Co-programmed by LUX Scotland and David Dale Gallery

Poster by Greer Lockyear

Exhibition
6th – 15th October

Opening
Thursday 6th October, 6 – 8pm
In conversation starts at 6:30pm

Open
Thursday – Saturday, 12 – 6pm

David Dale Gallery Warehouse, 161 Broad Street, Glasgow, G40 2QR

 

Programmed by Joanne Lee

body as/is landscape, Joanne Lee, 2019, 12 mins, 34 secs

‘Body as/is Landscape’ shows the landscapes of St Andrews, Dunoon, a human body and the now demolished site of the Red Road flats in Glasgow. Lee asks what frames of references we are using to understand and relate to these landscapes? Attempting to situate the self among these places of privilege, absence, ruin and industry by observing in front and behind the camera. Questioning how we relate to and consume these landscapes – through the frame of the phone, the lens of the digital camera.

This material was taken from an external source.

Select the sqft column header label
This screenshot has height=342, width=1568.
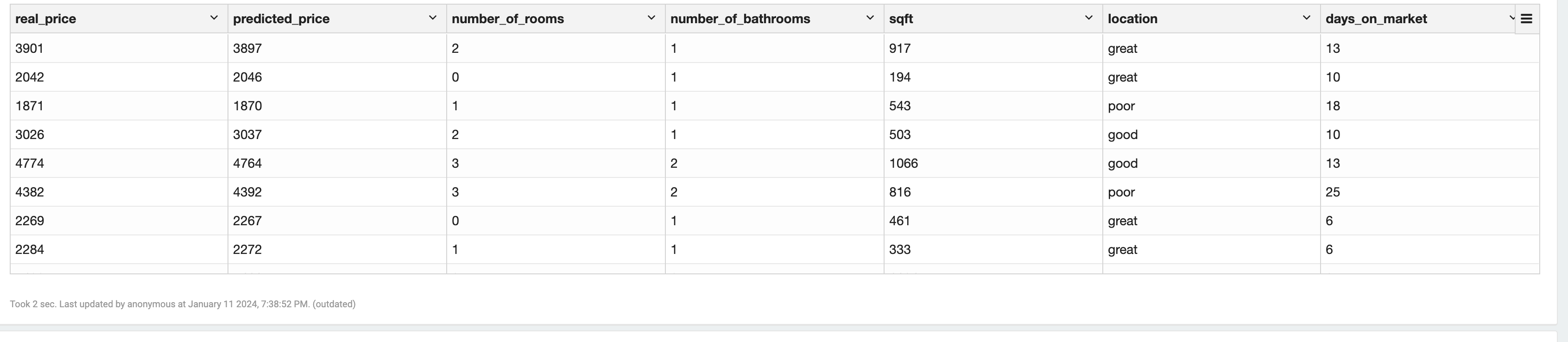click(901, 19)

The Image that Spits, the Eye that Accumulates, Rhea Storr, 2017, 11 mins

A Mixed race body explores a Norfolk (UK) landscape whose future is uncertain due to coastal erosion. The physical erosion of the landscape, mirrors the now obsolete expired Kodachrome film once hailed as the new archival film for its vibrant colours but no longer able to be processed.

 

Joanne Lee is an artist and programmer who is from and lives in Glasgow. Centering embodied knowledge and translating what it means to make and see from the periphery sits at the heart of their moving image, writing and conversations. They’re interested in the possibility for new narratives to emerge that are based on slowness, healing and community. Recently, Joanne has been included in Glasgow published by Dostoyevsky Wannabe. They have screened work and exhibited at Camden Art Centre (London), Pavilion (Leeds) and Platform (Glasgow).

 

Rhea Storr is an artist filmmaker who explores the representation of Black and mixed-race cultures. Masquerade as a site of protest or subversion is an ongoing theme in her work. So too, is the effect of place or space on cultural representation. On occasion she draws on her own rural upbringing and British Bahamian heritage. Rhea Storr often works in 16mm film; she considers that analogue film might be useful to Black artists, both in the aesthetics it creates and the production models it facilitates. She is currently undertaking a PhD entitled ‘Towards a Black British Aesthetic: How is Black Radical Imagination realised through 16mm filmmaking practices?’ She is a co-director of not nowhere an artists’ film co-operative, London, that has a particular focus on analogue film. She is resident at Somerset House, London and occasionally programs at Alchemy Film and Moving Image Festival. She is the winner of the Aesthetica Art Prize 2020 and the inaugural Louis Le Prince Experimental Film Prize. She was educated at Oxford University and the Royal College of Art.

 

David Dale Gallery and LUX Scotland are excited to present a series of three screenings in collaboration with Owain McGilvary, Joanne Lee and Chizu Anucha, three Scotland-based artists working with moving image. 

More information here.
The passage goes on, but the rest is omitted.